Deer Valley Resort Bike Park

Our final day on the bike started with an uphill ride from our hotel towards the legendary Deer Valley Resort Bike Park. Crowds of bikers dressed in neon helmets and knee guards lined up at the lifts. In my red rented gear I raised my bicycle onto the lift and took a seat next to Scott and another instructor for the ten-minute glide to the summit. “We’ll talk you through every turn,” offered Scott trying to settle my nerves before the big descent. The extensive bike park has single-track courses for advanced and beginner riders complete with jumps, bridges, turns and berms.

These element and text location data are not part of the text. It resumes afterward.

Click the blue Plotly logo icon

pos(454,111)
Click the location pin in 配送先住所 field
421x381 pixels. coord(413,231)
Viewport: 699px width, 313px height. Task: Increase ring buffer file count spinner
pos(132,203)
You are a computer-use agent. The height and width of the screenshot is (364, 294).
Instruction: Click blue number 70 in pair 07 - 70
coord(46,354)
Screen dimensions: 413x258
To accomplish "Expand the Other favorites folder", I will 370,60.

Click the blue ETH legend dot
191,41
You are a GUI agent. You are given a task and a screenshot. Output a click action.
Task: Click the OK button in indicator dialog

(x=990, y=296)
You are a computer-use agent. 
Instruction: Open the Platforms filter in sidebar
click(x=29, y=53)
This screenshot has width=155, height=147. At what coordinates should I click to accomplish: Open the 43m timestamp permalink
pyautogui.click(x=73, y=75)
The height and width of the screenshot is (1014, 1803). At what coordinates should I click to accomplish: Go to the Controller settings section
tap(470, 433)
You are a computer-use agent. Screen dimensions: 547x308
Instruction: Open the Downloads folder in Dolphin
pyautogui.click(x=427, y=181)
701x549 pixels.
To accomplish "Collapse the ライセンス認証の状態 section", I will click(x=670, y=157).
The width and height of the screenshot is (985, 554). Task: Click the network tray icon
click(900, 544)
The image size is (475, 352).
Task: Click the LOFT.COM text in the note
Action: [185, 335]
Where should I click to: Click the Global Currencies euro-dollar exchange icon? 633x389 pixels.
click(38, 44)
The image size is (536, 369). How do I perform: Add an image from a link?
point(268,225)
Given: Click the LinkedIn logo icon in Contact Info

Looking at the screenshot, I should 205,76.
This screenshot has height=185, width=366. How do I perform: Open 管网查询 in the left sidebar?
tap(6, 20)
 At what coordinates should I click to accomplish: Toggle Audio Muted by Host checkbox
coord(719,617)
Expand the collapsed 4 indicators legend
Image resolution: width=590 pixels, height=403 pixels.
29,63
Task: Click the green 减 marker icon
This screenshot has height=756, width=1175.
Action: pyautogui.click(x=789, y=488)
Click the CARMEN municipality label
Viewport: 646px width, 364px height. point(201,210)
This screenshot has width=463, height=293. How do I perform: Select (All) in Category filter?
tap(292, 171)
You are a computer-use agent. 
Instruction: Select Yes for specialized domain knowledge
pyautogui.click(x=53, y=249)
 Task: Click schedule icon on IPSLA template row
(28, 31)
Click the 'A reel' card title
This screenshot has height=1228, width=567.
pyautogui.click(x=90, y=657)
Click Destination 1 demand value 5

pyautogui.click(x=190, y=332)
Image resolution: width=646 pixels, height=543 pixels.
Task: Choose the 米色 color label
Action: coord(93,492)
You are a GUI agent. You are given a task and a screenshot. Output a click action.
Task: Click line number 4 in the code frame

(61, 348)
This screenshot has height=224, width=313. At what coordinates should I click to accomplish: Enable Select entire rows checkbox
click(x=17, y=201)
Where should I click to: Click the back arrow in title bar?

From the top, we started down a zig-zagging, single-track towards a fork in the road. Here we opted for the green-listed ‘Holy Roller’ beginner’s course. I steadied my grip and rode over a series of rollercoaster-like berms interspersed with a few sharp turns. When we reached the bottom, I was again ready for more! We got back onto the lift for round two. By the time round three rolled around, I felt ready for the intermediate ‘Tidal Wave’ trail, constructed by the company that built the renowned mountain biking trails of Whistler. I set forth with one instructor behind me and one in front. The berms were significantly bigger and came with lips and tables that made me and my bike fly through the air. Scotty encouragingly kept saying, “You’re doing great”, while I tried to control my brakes and my breathing! Miraculously I reached the bottom unharmed and feeling like an exhilarated child who had just discovered a new playground.

So, to all you avid bikers out there, you really should consider a trip to Utah to fulfil the dream of riding some of the best trails in the world.